What are displacement maps in Lumion?
Materials are the cornerstone of many effective renders. They serve as the bridge between a pen-and-paper architectural design and its real-life construction. They not only show what construction materials the project requires, but they also convey the design’s visual aesthetic and style.
Country home rendered in Lumion 10.3. Architectural design by Ten Over Studio.
With beautiful materials, the act of seeing your architectural visualizations becomes the experience of feeling them, heightening emotion while drawing viewers into your designed building or space.
How a material looks in a render, however, depends on a combination of three types of “maps”. These maps are essentially placed on top of one another and, together, they make the material look like it should.
Lumion applies these maps automatically to many materials, but to truly bring out the lifelike texture, depth and rich detail of your project’s materials, then this is where importing your own displacement maps can come in handy.
1. Color maps, which give materials their color, pattern and overall ‘look’.
2. Normal maps, which use lighting details to give materials depth, variation and realistic texture.
3. Displacement maps (also known as parallax mapping or virtual displacement mapping), which further enhances the depth of materials by making them look like volumetric, 3D surfaces.
Color maps and normal maps have been around in Lumion for quite some time. You can find them in Lumion’s large content library of built-in materials, and you can even import your own color and normal maps for your custom materials library.
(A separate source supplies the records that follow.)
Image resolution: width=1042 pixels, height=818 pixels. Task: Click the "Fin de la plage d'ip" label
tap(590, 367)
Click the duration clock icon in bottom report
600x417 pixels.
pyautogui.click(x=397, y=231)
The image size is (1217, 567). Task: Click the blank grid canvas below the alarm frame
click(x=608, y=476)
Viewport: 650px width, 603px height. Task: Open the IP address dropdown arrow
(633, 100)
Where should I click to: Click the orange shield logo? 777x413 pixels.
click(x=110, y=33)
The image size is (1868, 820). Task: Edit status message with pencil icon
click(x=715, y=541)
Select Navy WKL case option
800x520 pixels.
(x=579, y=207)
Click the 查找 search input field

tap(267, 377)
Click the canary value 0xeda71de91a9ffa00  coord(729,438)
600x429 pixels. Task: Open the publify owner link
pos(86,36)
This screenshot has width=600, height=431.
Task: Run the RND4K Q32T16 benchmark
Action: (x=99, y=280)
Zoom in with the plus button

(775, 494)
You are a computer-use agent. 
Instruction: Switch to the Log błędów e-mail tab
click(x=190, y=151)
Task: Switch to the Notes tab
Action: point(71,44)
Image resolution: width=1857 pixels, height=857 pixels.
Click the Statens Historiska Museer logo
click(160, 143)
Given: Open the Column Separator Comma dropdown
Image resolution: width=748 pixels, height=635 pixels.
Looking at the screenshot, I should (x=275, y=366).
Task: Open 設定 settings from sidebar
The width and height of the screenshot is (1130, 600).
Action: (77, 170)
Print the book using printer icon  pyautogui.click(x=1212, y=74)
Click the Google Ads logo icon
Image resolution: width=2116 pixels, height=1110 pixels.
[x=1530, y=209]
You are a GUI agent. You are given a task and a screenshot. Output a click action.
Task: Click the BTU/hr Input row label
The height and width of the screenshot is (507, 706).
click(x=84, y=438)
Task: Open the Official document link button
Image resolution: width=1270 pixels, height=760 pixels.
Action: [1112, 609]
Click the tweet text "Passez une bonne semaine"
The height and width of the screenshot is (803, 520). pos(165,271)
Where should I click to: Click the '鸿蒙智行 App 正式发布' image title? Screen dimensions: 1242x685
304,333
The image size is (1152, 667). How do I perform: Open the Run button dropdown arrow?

Displacement maps are actually pretty new in Lumion. They first appeared with the release of Lumion 10 in November 2019, and they were applied to 167 materials in Lumion’s built-in materials library. You can locate these materials with the “D” symbol on the thumbnail.
Following the popularity of these maps and a clear request from Lumion’s customers, Lumion 10.3 came out with the import your own displacement map feature. Now, it’s easier than ever for architects, no matter their experience with 3D rendering, to instantly breathe life into all of the materials in their projects.
Where can you find displacement maps for use in Lumion?
Even if you’ve never used a displacement map before, adding them to your Lumion project’s materials is a simple and rewarding experience.
The first step is to create or find a displacement map.
Example of a displacement map showing paving stones.
Displacement maps are essentially high contrast, black-and-white images. The more contrast you have between the black and the white colors, the greater the apparent displacement you have in the rendered material.
Low contrast displacement map (left) vs. high-contrast displacement map (right).
How to import the maps in Lumion
Now that you’ve found some displacement maps to instantly enhance your project’s materials, the next step is to import them into Lumion. Fortunately, after the search to find the right textures and material maps, importing the map is the easiest part of the process.
If you’re adding a displacement map to one of Lumion’s built-in materials, locate the material in the content library and apply it to one of your project’s surfaces. Next, double-click on the material thumbnail to open its settings. To the right of the material’s thumbnail, you can find three boxes: the color map, normal map, and displacement map.
Click on the third button to import the displacement map.
Next, locate the displacement map file in your drive and click “open”. The map will be added to the material and a displacement map slider will appear in the material’s settings. By moving this slider up and down, you can then control the level of displacement.
Tell a vivid story about your design with beautiful materials
With the help of the displacement map import feature, you can quickly and easily make all of the materials in your project feel real.
Lumion 10.3 is available as a free update for all Lumion 10 users. If you have Lumion 10, you can update your license by locating the “Getting Started” email in the inbox associated with your license key. You can also access your personal Lumion account and download the latest version from there.